Oh, I tried. I really did. I tried to point out that each of the articles the The One From Pharmacy shared with me were nothing more than opinion pieces, essays that were little more than editorials sharing one author’s thoughts. His or her feelings. “I think,” therefore it must be. But…but…but…there’s no DATA. No evidence. Nothing to refute decades of experience in the operating room. No results or reviews showing that the status quo is dangerous, only some somebody who managed to get what “they think” into some non-peer reviewed journal.

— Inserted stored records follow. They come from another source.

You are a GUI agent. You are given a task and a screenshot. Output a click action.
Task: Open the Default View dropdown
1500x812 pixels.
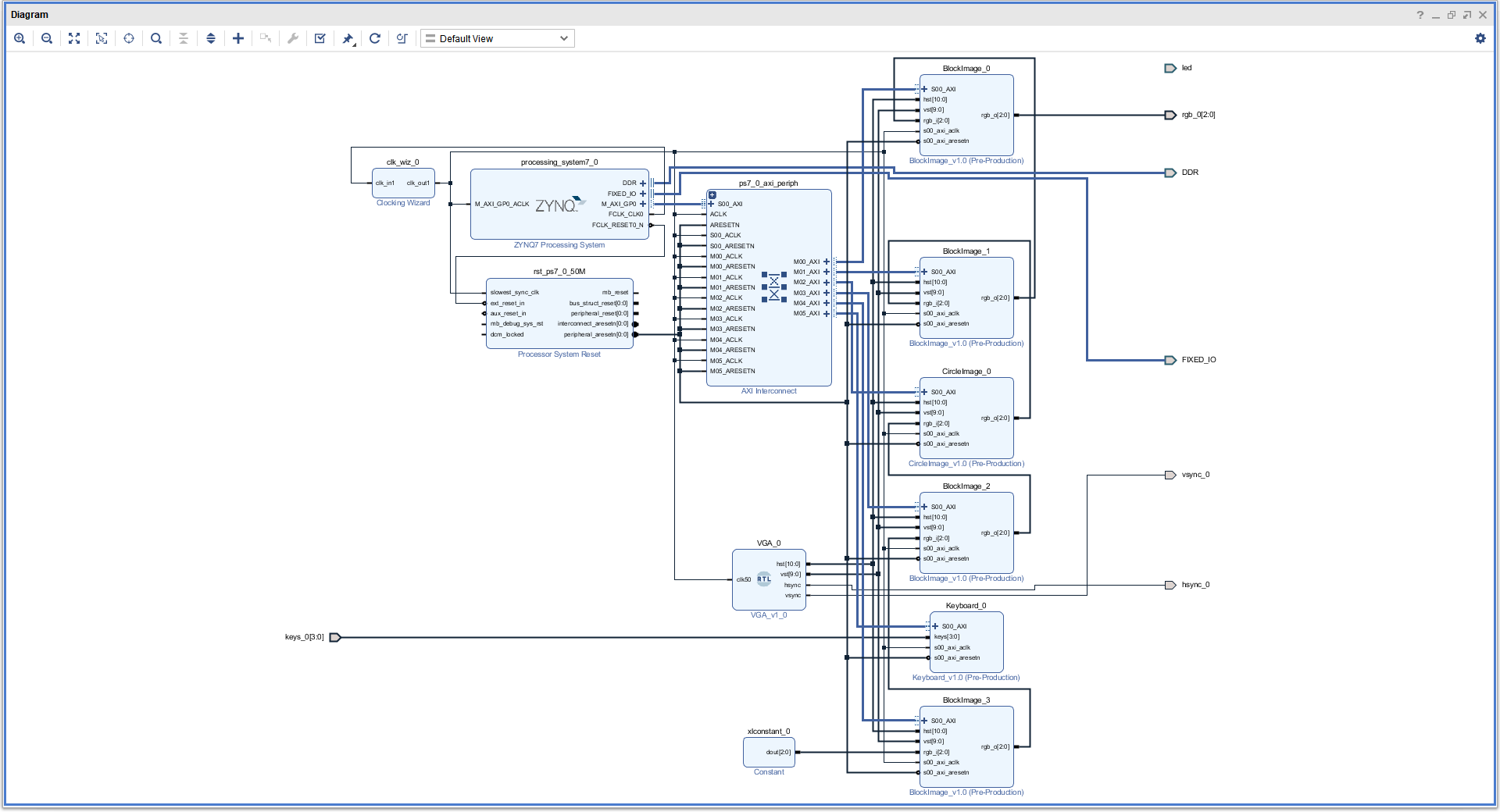[498, 38]
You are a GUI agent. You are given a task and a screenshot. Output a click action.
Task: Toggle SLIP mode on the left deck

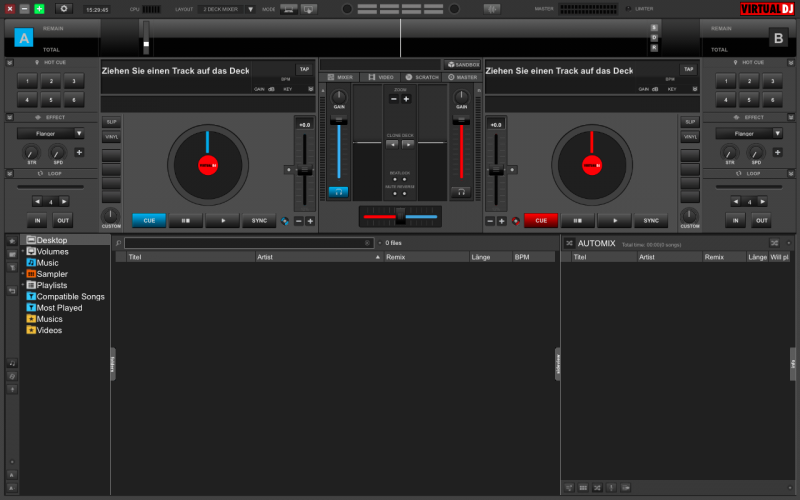click(111, 122)
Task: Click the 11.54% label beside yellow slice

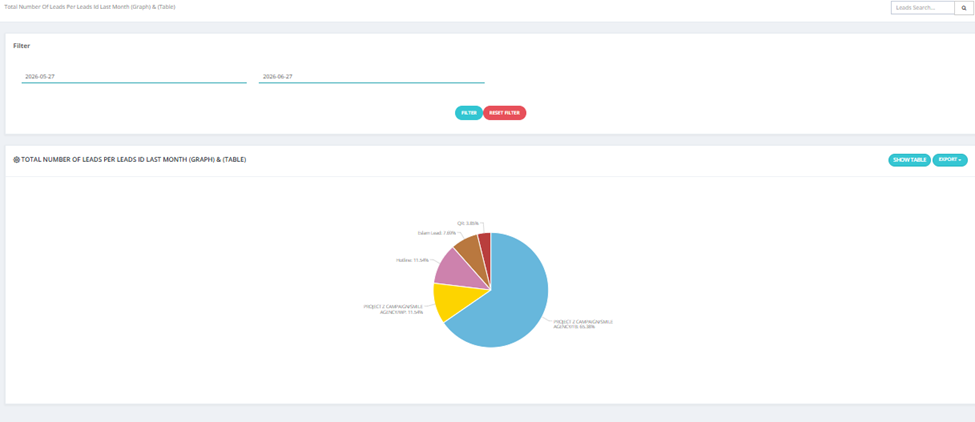Action: (393, 309)
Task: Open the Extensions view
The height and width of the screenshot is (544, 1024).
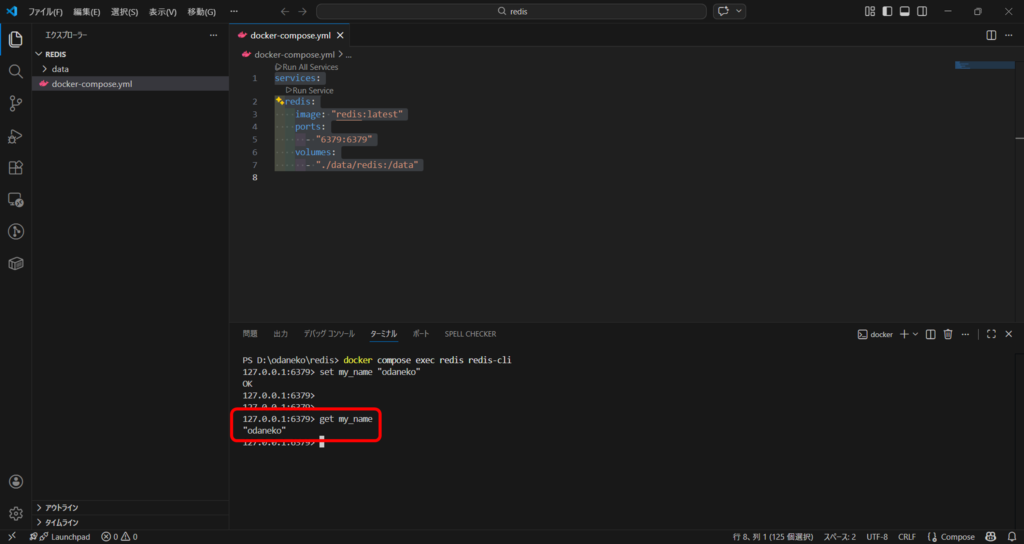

“Doctor, are you saying that we should just IGNORE these articles? You would have us simply continue with business as usual? The governing bodies ALL say this COULD happen. Are you saying that we should ignore what they THINK?” I confess, I had no answer. I was paralyzed, caught between my horror at the thought that decades of success, as well as common sense so obvious it made stomach hurt, were to be tossed aside because of some someone’s feelings, and my fascination at the sheer revulsion registering on the face of The One From Pharmacy. Funny, he wasn’t anything at all like what I thought the dragon would look like.

I stood there for a moment, bleeding, as the realization slowly came to me that I was defeated. Vanquished. It’s a shame, really, because doctors of my generation are the last, best hope for all of us. We bridge the divide between the ancients who lived through the Golden Age of Medicine–the Giants who cured polio, discovered antibiotics, replaced joints–and the moderns, the nextgen who will live through the silicon age of medicine–Dwarfs who will serve a system, cure the economics, replace care.

I felt small, diminished, inconsequential, a failure, a disappointment. It was hard, frankly, to haul my carcass to the operating room to begin my work day. Yet that’s exactly what I did. I mounted my steed and raised my lance; slowly, ever so slowly, we rode alone to the operating theater.

A white flag, attached to my lance, waving in the breeze.